Asgent Wins and Delivers Upon Open Tender for IPA (Information-technology Promotion Agency) for "Information Asset Risk Assessment"
― Risk Assessment and Security Measures Set Referred by all Independent Agencies −

May 10, 2017
Asgent, Inc.
(JASDAQ: 4288)

Asgent, Inc. (JASDAQ: 4288, President & CEO: Takahiro Sugimoto, located in Chuo-ku, Tokyo), a pioneer in network security and operations management solutions, has carried out "ISO/IEC 27005^*1 based Risk Assessment" (Risk Assessment) and "Security Measures Set Design", both of which are being severely tasked upon independent administrative agencies from this year as part of measures to counteract cyber-attacks that are occurring at a high level against government institutions, as well as to handle construction of internal control systems related to revisions to the General Rule Act for Independent Administrative Corporations, on the Information technology Promotion Agency (IPA), which performs awareness and technical development, as well as research related to information security.
  Also, the FY2017 security related budget for the 88 independent agencies is expected to meet 1/3 of the governments requested security budget of 15 billion Yen for this financial year.

[Background]
  Based on revisions to the General Rule Act for Independent Administrative Corporations and the Basic Law for Cyber Security, previously unheard of security strengthening directives and penalties are being tasked upon all independent agencies. As a result of these revisions, each independent agency is compelled to clarify vulnerabilities and important information assets through risk assessment, and operate security measures (products/services) closely linked to those results.
  IPA, which is the reference model independent agency that each other agency looks to for security, issued a procurement order for "Information Asset Risk Assessment" by general tender last August in order to provide a method of handling the directive, and Asgent was assigned the order as a result of the tender.
  Within the IPA "Information Asset Risk Assessment", it was based on the premise that vulnerabilities and important information assets be clarified by sophisticated risk assessment based on the international standard ISO/IEC 27005. On top of this, to create a countermeasure in case of information leakage, security measure (products/services) design and operational design, closely linked to the results of risk assessment, was required in addition to preventing information leaks through automatically blocking communication channels with SIEM^*2 correlative analysis rule based on risk scenarios.

[Essential Requirements]
1. Strong track record and knowhow of risk assessment based on ISO/IEC 27005
2. Knowhow of formulation of risk scenarios from risk assessment results
3. Design of SIEM correlative analysis rules from risk scenarios
4. Automatic firewall blocking and recovery design from correlative analysis rules
5. Strong track record in security measures (products/services) linked to vulnerabilities
6. Strong track record and knowhow in operating SIEM and SOC^*3

[Asgents Background]
1. 19 years of strong track record and knowhow since inception in risk assessment based on GMITS〜ISO/IEC 27005
2. Commendation from METI Industrial Science and Technology Policy and Environment Bureau Director-General for work on industrial standardization of ISMS^*4 founded on ISO/IEC 27000
3. Design knowhow of SIEM correlation analysis rules in internal SOC
4. Possessing methodology for automatic blocking design incorporating SIEM
5. Knowhow of security product integration policy design
6. Strong track record in security measures (products/services)
7. Knowhow and track record in SIEM and SOC operations

Asgent is providing the above accomplishments to each independent agency this financial year.

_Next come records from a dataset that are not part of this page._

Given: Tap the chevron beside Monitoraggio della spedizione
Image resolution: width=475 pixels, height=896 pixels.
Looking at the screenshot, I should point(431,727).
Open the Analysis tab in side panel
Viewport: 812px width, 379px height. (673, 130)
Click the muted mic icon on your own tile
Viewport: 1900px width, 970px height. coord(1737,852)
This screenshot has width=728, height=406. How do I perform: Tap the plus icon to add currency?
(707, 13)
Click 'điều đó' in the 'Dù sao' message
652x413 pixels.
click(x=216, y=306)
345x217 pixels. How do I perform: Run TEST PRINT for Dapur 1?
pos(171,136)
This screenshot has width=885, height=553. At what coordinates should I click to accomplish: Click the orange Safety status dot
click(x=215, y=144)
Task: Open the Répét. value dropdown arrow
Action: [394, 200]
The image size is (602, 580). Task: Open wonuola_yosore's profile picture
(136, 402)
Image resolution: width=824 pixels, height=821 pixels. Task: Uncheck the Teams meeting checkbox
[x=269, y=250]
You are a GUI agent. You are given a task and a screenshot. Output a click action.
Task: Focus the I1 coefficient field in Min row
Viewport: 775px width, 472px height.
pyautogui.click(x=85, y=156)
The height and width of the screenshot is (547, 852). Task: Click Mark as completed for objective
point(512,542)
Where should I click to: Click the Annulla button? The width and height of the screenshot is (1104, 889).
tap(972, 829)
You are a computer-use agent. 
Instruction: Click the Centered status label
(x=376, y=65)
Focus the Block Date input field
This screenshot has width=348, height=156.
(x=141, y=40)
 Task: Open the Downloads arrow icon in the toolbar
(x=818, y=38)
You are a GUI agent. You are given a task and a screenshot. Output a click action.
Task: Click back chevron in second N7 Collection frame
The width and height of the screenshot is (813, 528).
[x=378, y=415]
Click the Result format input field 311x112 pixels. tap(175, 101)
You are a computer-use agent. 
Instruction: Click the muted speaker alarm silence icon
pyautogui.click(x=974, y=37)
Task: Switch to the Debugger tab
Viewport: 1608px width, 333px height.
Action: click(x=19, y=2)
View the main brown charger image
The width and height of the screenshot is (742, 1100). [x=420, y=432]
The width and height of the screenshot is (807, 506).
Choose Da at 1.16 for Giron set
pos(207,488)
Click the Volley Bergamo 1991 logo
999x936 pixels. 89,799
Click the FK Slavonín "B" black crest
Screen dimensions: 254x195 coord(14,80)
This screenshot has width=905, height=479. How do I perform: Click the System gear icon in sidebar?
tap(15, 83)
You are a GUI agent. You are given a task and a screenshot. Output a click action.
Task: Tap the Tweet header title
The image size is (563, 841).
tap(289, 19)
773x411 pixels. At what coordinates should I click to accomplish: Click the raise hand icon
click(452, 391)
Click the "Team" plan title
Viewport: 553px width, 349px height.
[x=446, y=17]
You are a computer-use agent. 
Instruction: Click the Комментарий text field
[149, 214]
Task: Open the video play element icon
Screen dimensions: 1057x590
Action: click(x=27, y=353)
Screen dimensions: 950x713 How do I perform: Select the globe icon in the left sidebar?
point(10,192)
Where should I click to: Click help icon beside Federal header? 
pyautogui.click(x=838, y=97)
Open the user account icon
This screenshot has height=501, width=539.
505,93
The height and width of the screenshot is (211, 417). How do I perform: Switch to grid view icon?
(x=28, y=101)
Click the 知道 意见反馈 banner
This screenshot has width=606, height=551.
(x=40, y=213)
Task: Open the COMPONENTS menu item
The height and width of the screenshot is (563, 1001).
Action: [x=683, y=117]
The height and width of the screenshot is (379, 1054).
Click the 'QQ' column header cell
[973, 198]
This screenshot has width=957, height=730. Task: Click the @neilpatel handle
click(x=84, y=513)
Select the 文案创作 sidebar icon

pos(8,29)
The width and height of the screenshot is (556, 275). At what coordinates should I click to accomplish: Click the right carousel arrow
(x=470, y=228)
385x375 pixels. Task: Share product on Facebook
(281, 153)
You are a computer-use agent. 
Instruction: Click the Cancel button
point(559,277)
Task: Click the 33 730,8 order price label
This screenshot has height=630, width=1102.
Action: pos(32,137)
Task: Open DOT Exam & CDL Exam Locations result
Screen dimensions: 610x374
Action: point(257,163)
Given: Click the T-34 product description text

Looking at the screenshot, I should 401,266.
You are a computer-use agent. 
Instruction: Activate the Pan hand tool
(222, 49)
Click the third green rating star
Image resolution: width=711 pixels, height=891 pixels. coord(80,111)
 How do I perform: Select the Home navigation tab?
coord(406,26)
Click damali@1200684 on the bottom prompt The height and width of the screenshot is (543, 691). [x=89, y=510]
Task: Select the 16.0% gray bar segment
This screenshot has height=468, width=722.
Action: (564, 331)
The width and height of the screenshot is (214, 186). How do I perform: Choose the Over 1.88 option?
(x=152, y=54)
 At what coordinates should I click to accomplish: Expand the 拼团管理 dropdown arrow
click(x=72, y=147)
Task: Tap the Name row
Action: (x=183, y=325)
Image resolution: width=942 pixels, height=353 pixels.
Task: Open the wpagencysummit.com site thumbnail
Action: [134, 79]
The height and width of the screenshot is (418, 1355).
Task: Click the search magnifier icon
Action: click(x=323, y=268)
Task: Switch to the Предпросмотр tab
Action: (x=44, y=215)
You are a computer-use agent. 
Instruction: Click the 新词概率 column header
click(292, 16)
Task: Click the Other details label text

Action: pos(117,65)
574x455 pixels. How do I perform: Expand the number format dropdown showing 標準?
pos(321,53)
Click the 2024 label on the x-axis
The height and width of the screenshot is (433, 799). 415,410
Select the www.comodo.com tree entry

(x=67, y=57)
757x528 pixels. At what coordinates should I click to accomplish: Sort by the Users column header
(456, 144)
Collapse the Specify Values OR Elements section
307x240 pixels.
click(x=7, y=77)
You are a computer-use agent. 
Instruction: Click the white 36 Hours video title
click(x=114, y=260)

*1 International standard for risk management in information security formulated jointly by the International Standards Organization (ISO) and the International Electrotechnical Commission (IEC).

*2 Security Information Event Management. Collates event information from various network devices and applications, and unifies management to handle threats.

*3 Security Operation Center. Specialist organization to monitor and analyze threats to information systems.

*4 Information Security Management System.